• [Assignment]: Your reply must consist of the data below, reproduced character for character.
*** Begin section ***
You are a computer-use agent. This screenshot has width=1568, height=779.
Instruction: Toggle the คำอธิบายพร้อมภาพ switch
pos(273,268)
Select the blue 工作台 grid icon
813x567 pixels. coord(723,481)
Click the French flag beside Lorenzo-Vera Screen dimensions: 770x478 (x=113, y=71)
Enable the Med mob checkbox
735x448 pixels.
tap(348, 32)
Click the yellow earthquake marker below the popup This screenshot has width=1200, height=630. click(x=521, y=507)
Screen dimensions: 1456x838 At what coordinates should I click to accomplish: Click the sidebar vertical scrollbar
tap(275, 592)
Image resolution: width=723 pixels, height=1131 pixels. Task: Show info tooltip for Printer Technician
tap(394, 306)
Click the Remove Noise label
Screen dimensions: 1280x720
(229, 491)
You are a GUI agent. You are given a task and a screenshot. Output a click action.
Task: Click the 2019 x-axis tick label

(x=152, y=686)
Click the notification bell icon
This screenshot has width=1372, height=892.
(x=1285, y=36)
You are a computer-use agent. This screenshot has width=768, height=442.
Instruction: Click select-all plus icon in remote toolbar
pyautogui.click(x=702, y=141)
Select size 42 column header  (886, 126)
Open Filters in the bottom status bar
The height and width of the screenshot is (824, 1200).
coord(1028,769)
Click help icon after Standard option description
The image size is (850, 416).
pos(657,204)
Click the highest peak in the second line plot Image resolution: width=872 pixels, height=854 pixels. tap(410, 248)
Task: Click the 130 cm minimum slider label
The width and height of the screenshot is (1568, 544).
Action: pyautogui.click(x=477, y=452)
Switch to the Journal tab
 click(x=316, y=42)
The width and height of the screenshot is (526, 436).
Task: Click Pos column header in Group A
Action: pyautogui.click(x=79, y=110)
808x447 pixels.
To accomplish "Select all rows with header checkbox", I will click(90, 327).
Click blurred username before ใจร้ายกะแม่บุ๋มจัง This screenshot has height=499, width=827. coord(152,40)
*** End section ***
• [Response to this task]:
You are a computer-use agent. This screenshot has width=1568, height=779.
Instruction: Toggle the คำอธิบายพร้อมภาพ switch
pos(273,268)
Select the blue 工作台 grid icon
813x567 pixels. coord(723,481)
Click the French flag beside Lorenzo-Vera Screen dimensions: 770x478 (x=113, y=71)
Enable the Med mob checkbox
735x448 pixels.
tap(348, 32)
Click the yellow earthquake marker below the popup This screenshot has width=1200, height=630. click(x=521, y=507)
Screen dimensions: 1456x838 At what coordinates should I click to accomplish: Click the sidebar vertical scrollbar
tap(275, 592)
Image resolution: width=723 pixels, height=1131 pixels. Task: Show info tooltip for Printer Technician
tap(394, 306)
Click the Remove Noise label
Screen dimensions: 1280x720
(229, 491)
You are a GUI agent. You are given a task and a screenshot. Output a click action.
Task: Click the 2019 x-axis tick label

(x=152, y=686)
Click the notification bell icon
This screenshot has width=1372, height=892.
(x=1285, y=36)
You are a computer-use agent. This screenshot has width=768, height=442.
Instruction: Click select-all plus icon in remote toolbar
pyautogui.click(x=702, y=141)
Select size 42 column header  (886, 126)
Open Filters in the bottom status bar
The height and width of the screenshot is (824, 1200).
coord(1028,769)
Click help icon after Standard option description
The image size is (850, 416).
pos(657,204)
Click the highest peak in the second line plot Image resolution: width=872 pixels, height=854 pixels. tap(410, 248)
Task: Click the 130 cm minimum slider label
The width and height of the screenshot is (1568, 544).
Action: pyautogui.click(x=477, y=452)
Switch to the Journal tab
 click(x=316, y=42)
The width and height of the screenshot is (526, 436).
Task: Click Pos column header in Group A
Action: pyautogui.click(x=79, y=110)
808x447 pixels.
To accomplish "Select all rows with header checkbox", I will click(90, 327).
Click blurred username before ใจร้ายกะแม่บุ๋มจัง This screenshot has height=499, width=827. coord(152,40)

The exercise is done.